AOP-39 originally directed operators to isolate the CREVASS within 30 minutes of an LOCA. In November 2002, the procedure was revised to monitor the system radiation monitor and isolated the control within 30 minutes of an alarm. The revision could have delayed the initiation of emergency ventilation and increased operator dose.

Errors in performing the 10 CFR 50.59 screening of the revision per procedure ENN-LI-100, Process Applicability Determination, contributed to not identifying the conflict between the AOP revision and the plant design basis; i.e., screening questions concerning

(1) whether the change involved or changed calculations or assumptions concerning post accident radiological conditions, and
(2) whether the revision changed a procedure described in the UFSAR involving methods of performing or controlling design functions were incorrectly answered no. The erroneous screening was a missed opportunity to have recognized the significance of the revision.
Analysis.

The deficiency associated with this finding was an inadequate procedure change that could have resulted in increased post accident operator radiological dose.

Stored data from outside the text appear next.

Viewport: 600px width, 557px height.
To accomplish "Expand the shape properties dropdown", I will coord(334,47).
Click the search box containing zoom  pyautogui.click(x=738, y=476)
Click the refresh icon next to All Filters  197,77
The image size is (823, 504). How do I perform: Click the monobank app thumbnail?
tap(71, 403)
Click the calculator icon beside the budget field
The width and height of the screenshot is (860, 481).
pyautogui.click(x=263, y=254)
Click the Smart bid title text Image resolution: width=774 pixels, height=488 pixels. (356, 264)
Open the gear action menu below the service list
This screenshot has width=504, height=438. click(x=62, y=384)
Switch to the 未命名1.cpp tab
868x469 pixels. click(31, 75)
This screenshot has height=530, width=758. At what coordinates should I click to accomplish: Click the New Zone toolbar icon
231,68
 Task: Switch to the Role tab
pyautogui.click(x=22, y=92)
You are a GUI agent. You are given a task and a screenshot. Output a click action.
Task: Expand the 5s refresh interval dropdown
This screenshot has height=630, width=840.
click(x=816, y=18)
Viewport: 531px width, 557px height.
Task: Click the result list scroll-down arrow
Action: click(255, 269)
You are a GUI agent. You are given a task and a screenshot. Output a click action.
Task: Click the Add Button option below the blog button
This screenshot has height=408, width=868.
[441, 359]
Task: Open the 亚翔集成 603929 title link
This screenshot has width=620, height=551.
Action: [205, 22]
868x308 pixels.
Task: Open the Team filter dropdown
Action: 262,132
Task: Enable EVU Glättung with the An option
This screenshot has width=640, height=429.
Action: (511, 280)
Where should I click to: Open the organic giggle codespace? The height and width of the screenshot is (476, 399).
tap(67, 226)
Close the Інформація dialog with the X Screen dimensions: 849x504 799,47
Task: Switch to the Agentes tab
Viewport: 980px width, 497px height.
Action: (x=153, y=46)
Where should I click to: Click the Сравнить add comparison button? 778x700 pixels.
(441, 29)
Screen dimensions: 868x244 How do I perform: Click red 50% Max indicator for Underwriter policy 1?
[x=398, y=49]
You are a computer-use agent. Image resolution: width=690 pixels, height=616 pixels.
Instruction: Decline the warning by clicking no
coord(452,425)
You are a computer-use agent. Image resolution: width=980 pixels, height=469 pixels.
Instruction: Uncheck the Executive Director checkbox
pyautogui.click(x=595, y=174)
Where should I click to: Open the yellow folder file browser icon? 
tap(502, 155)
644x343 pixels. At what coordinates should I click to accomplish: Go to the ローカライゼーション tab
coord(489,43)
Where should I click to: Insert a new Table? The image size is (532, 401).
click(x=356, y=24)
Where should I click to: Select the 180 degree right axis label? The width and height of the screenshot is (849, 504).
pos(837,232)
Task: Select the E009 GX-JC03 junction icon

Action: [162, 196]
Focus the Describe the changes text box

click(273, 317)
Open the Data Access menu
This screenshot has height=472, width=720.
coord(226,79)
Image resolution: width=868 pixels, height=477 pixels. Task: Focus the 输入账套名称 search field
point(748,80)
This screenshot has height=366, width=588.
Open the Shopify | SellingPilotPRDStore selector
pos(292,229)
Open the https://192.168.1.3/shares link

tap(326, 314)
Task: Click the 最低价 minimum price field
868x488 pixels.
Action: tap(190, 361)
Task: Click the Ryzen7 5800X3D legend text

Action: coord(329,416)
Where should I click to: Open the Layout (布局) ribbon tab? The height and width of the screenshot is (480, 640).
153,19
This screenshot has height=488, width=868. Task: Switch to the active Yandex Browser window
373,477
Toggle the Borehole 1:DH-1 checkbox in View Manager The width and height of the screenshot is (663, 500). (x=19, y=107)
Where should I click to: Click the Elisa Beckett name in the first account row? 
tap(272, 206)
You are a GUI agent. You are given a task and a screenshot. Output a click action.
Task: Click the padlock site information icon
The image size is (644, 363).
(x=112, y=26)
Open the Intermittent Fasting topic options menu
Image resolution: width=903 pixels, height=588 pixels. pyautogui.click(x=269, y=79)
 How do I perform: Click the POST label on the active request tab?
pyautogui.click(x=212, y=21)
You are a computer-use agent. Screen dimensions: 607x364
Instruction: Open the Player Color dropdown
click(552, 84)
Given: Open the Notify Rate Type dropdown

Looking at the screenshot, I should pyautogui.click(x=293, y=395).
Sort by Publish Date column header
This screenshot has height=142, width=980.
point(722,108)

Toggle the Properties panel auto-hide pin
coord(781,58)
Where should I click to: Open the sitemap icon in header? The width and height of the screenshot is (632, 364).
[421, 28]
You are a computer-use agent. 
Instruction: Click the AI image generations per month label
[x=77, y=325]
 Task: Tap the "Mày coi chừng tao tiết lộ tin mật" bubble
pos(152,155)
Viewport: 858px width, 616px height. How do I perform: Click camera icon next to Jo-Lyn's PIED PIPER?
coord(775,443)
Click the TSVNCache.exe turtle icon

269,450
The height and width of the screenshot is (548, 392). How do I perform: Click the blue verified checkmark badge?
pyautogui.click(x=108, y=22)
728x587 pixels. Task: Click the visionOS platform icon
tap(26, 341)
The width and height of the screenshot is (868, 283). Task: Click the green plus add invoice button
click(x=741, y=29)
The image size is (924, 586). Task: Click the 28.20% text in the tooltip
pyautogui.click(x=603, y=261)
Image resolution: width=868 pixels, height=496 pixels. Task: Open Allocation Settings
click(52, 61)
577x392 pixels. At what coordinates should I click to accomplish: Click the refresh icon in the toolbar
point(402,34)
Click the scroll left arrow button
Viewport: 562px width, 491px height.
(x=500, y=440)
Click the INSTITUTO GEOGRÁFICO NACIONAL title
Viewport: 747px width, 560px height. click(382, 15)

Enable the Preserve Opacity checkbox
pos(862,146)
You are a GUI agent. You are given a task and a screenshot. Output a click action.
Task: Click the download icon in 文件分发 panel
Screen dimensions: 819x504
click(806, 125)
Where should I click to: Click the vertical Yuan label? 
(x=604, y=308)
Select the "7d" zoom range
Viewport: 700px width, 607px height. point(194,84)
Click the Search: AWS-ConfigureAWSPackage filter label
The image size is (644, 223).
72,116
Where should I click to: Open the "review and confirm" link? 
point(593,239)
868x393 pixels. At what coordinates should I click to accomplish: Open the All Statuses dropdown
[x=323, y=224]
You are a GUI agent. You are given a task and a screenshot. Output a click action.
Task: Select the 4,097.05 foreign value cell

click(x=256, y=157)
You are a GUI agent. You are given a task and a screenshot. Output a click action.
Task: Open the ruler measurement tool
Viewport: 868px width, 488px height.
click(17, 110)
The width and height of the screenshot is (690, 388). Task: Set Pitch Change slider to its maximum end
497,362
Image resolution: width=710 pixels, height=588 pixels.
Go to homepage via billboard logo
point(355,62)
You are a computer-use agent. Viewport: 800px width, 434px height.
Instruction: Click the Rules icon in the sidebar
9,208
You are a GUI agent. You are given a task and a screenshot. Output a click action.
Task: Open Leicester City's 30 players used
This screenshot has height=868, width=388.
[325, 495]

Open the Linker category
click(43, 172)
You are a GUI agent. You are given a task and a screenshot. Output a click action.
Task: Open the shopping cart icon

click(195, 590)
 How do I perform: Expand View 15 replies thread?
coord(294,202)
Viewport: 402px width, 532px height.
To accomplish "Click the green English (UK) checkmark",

Incorrect screening of the AOP revision resulted in a violation of Criterion III of 10 CFR 50, Appendix B, Design Control. The finding is more than minor, because it is associated with the attribute of design control, and affected the objective of the reactor safety barrier integrity cornerstone to provide reasonable assurance that physical design barriers protect the operators from radiological releases caused by accidents. Using phase one of the SDP the inspectors determined that the finding was of very low safety significance, because it represented only a degradation of the radiological barrier function provided for the control room. Also, Entergys analysis concluded that the delayed control room isolation due to the revision would not have significantly increased operator dose or exceeded GDC-19 limits.

Enforcement.

Criterion III of 10CFR 50, Appendix B, requires measures to be established to assure that the design basis is correctly translated into procedures.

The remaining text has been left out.